_INFORMATION SHOWN_:
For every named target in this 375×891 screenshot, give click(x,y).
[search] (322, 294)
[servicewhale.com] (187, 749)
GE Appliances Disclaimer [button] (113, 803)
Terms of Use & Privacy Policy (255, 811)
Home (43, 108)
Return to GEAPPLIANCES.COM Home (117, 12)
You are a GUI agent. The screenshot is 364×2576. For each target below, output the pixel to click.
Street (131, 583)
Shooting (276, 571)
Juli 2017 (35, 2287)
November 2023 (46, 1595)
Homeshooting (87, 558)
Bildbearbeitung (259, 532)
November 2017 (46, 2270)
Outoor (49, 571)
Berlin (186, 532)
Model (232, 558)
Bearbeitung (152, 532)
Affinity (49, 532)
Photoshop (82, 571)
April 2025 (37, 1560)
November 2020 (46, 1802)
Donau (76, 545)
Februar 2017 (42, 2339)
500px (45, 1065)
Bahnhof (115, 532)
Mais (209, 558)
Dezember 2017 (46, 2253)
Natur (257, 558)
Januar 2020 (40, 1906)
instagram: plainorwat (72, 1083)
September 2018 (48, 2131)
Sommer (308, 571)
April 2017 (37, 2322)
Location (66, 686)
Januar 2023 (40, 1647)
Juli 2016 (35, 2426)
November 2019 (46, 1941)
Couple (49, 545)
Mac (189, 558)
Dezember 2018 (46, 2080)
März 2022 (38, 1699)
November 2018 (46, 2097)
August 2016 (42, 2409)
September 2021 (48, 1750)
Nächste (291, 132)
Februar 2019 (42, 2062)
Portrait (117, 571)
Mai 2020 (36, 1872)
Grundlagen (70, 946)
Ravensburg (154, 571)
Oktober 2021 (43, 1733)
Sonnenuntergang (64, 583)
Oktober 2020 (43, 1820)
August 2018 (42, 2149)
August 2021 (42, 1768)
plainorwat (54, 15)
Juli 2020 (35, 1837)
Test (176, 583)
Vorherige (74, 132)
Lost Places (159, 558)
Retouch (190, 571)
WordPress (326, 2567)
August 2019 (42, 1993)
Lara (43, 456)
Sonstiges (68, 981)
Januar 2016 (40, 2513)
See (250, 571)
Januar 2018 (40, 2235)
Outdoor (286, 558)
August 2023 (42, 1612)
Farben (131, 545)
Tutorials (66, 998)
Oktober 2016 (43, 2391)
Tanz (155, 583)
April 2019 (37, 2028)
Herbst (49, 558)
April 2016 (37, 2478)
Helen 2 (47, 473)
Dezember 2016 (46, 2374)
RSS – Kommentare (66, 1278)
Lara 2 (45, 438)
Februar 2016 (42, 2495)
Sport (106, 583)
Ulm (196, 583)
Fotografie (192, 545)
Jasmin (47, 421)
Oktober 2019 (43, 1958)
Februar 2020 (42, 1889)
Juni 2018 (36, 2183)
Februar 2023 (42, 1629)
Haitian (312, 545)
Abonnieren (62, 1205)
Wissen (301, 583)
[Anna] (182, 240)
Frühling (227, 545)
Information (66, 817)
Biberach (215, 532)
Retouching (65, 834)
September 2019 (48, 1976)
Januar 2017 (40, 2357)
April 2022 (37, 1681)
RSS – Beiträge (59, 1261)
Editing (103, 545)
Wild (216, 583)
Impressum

_WHAT IS NEEDED_:
Return the entries above exactly as they were written.

_EXERCISE SOLUTION_:
For every named target in this 375×891 screenshot, give click(x,y).
[search] (322, 294)
[servicewhale.com] (187, 749)
GE Appliances Disclaimer [button] (113, 803)
Terms of Use & Privacy Policy (255, 811)
Home (43, 108)
Return to GEAPPLIANCES.COM Home (117, 12)
You are a GUI agent. The screenshot is 364×2576. For each target below, output the pixel to click.
Street (131, 583)
Shooting (276, 571)
Juli 2017 (35, 2287)
November 2023 (46, 1595)
Homeshooting (87, 558)
Bildbearbeitung (259, 532)
November 2017 (46, 2270)
Outoor (49, 571)
Berlin (186, 532)
Model (232, 558)
Bearbeitung (152, 532)
Affinity (49, 532)
Photoshop (82, 571)
April 2025 (37, 1560)
November 2020 (46, 1802)
Donau (76, 545)
Februar 2017 (42, 2339)
500px (45, 1065)
Bahnhof (115, 532)
Mais (209, 558)
Dezember 2017 (46, 2253)
Natur (257, 558)
Januar 2020 (40, 1906)
instagram: plainorwat (72, 1083)
September 2018 (48, 2131)
Sommer (308, 571)
April 2017 (37, 2322)
Location (66, 686)
Januar 2023 (40, 1647)
Juli 2016 (35, 2426)
November 2019 (46, 1941)
Couple (49, 545)
Mac (189, 558)
Dezember 2018 (46, 2080)
März 2022 (38, 1699)
November 2018 (46, 2097)
August 2016 (42, 2409)
September 2021 (48, 1750)
Nächste (291, 132)
Februar 2019 (42, 2062)
Portrait (117, 571)
Mai 2020 (36, 1872)
Grundlagen (70, 946)
Ravensburg (154, 571)
Oktober 2021 (43, 1733)
Sonnenuntergang (64, 583)
Oktober 2020 (43, 1820)
August 2018 (42, 2149)
August 2021 (42, 1768)
plainorwat (54, 15)
Juli 2020 (35, 1837)
Test (176, 583)
Vorherige (74, 132)
Lost Places (159, 558)
Retouch (190, 571)
WordPress (326, 2567)
August 2019 (42, 1993)
Lara (43, 456)
Sonstiges (68, 981)
Januar 2016 (40, 2513)
See (250, 571)
Januar 2018 (40, 2235)
Outdoor (286, 558)
August 2023 (42, 1612)
Farben (131, 545)
Tutorials (66, 998)
Oktober 2016 (43, 2391)
Tanz (155, 583)
April 2019 (37, 2028)
Herbst (49, 558)
April 2016 (37, 2478)
Helen 2 (47, 473)
Dezember 2016 (46, 2374)
RSS – Kommentare (66, 1278)
Lara 2 (45, 438)
Februar 2016 (42, 2495)
Sport (106, 583)
Ulm (196, 583)
Fotografie (192, 545)
Jasmin (47, 421)
Oktober 2019 (43, 1958)
Februar 2020 (42, 1889)
Juni 2018 (36, 2183)
Februar 2023 (42, 1629)
Haitian (312, 545)
Abonnieren (62, 1205)
Wissen (301, 583)
[Anna] (182, 240)
Frühling (227, 545)
Information (66, 817)
Biberach (215, 532)
Retouching (65, 834)
September 2019 (48, 1976)
Januar 2017 (40, 2357)
April 2022 (37, 1681)
RSS – Beiträge (59, 1261)
Editing (103, 545)
Wild (216, 583)
Impressum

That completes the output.